WORK TO BE COMPLETED:
Change "Name" to "Email" in the items from the line with "Task: Mute the video volume" through the end, and give those lines back otherwise unchanged, without the pictures.

TASK MATERIAL:
....

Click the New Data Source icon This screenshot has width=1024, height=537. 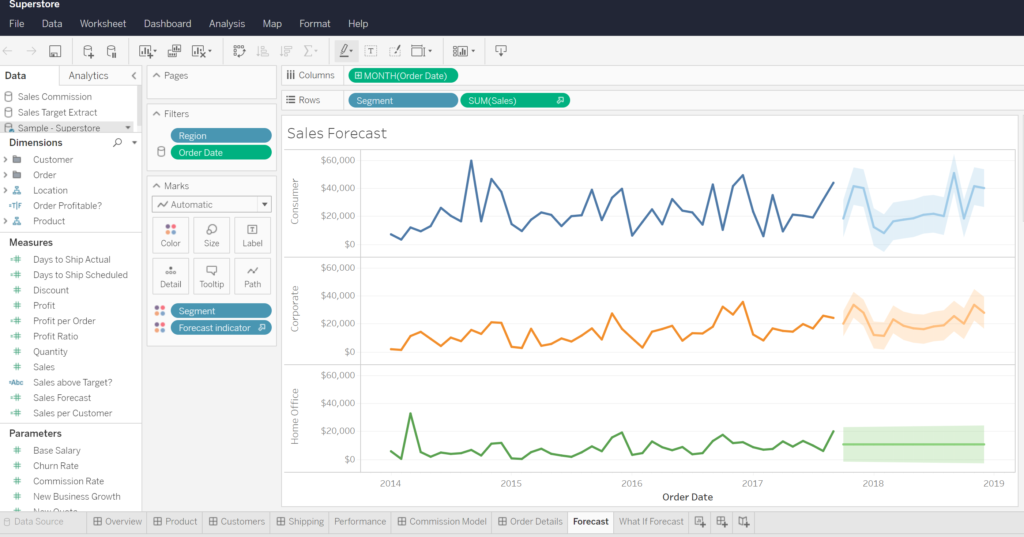click(x=88, y=51)

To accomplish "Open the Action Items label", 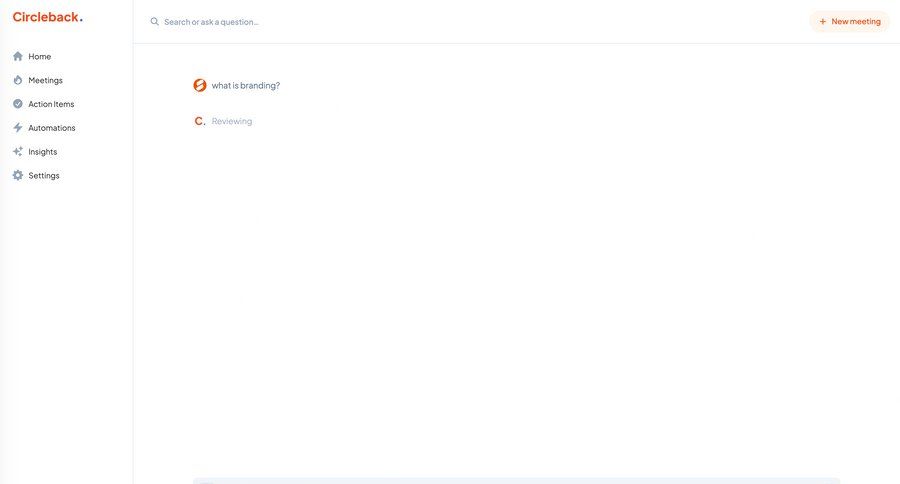I will [x=51, y=104].
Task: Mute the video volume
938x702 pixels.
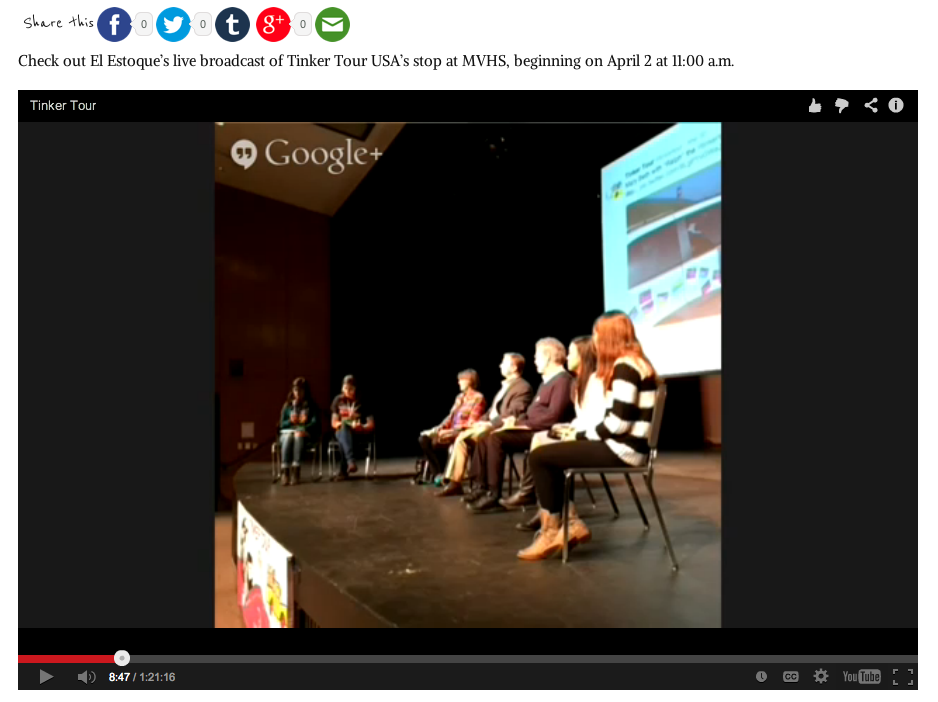Action: click(x=86, y=677)
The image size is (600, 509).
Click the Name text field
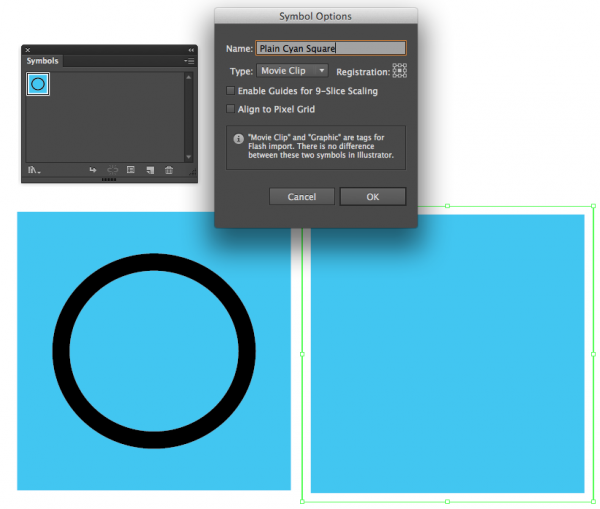(x=330, y=48)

....

RESPONSE TO THE TASK:
Task: Mute the video volume
938x702 pixels.
Action: click(x=86, y=677)
The image size is (600, 509).
Click the Email text field
(x=330, y=48)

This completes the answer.